In VMware HA environments, an HA Controller deployed as a "FT" (fault tolerant) VM is required. HA Controllers are relatively lightweight versions of SoftNAS®, only requiring 512 MB of RAM and 1 vCPU, and have relatively little network traffic or data change, so they pose relatively little resource overhead vs. the added peace of mind of always knowing that storage HA operations will remain consistent, no matter what takes place across the virtualization environment.

The HA Controller is required for both production and test environments to ensure proper HA operation always takes place. If no HA Controller is deployed, IT administrators would instead have to assume all responsibility for keeping track of failovers and ensuring controllers with old data are not brought online before the most recent primary controller. As this would defeat the purpose of automated failovers, and the premise behind high availability, SoftNAS requires HA controllers for all VMware HA configurations.

VMware SNAP HA™ Setup

Set up SNAP HA™ in any VMWare virtualized environment. In order to set up SNAP HA™ the following is required:

Two SoftNAS® controller nodes for replication and their corresponding IP addresses (DNS names) and networking credentials.
a virtual IP within the storage VLAN subnet (see HA Design Principles for more information).
An additional SoftNAS SNAP HA™ Controller node is required. This node is necessary, as it acts as a 3rd party witness and controller to all SNAP HA™ failover and takeover operations.
Replication must be set up between the two SoftNAS® controller nodes.

For more information about SNAP HA™ networking best practices, see section HA Design Principles.

For more information about common SoftNAS® installation procedures, see the document SoftNAS Installation Guide.

Setting Up SNAP HA™ for VMWare

After the above networking requirements have been fulfilled, SNAP HA™ may be set up.

Navigate to the SoftNAS StorageCenter™ interface of the primary node.
From the SoftNAS SnapReplicate™ panel click on Add Snap HA.

The Instructions page will appear.
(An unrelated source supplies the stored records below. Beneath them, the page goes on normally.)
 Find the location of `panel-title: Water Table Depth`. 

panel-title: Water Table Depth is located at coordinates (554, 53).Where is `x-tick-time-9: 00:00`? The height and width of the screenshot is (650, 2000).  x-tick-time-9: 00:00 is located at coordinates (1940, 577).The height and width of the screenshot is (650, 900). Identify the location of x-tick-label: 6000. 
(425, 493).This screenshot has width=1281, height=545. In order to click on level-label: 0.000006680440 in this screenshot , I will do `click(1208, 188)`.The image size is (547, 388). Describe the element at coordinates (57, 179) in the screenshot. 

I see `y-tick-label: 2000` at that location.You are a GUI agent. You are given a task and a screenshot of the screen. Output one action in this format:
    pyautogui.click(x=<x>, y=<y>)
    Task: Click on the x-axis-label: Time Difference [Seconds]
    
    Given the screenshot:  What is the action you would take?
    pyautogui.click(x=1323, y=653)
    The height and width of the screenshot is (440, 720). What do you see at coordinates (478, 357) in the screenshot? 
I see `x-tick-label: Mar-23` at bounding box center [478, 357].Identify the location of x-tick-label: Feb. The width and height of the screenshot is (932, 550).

Click Next.

Enter the Virtual IP of an unassigned VIP address in the storage VLAN subnet (In this example we use 25.25.25.25). Click on Next.

Enter the static IP of a third SoftNAS® virtual machine that will act as the HA Controller in the HA Controller IP field (In this example, the IP address is 172.16.0.40). It is recommended that this machine be deployed in fault tolerant mode. Click on Next.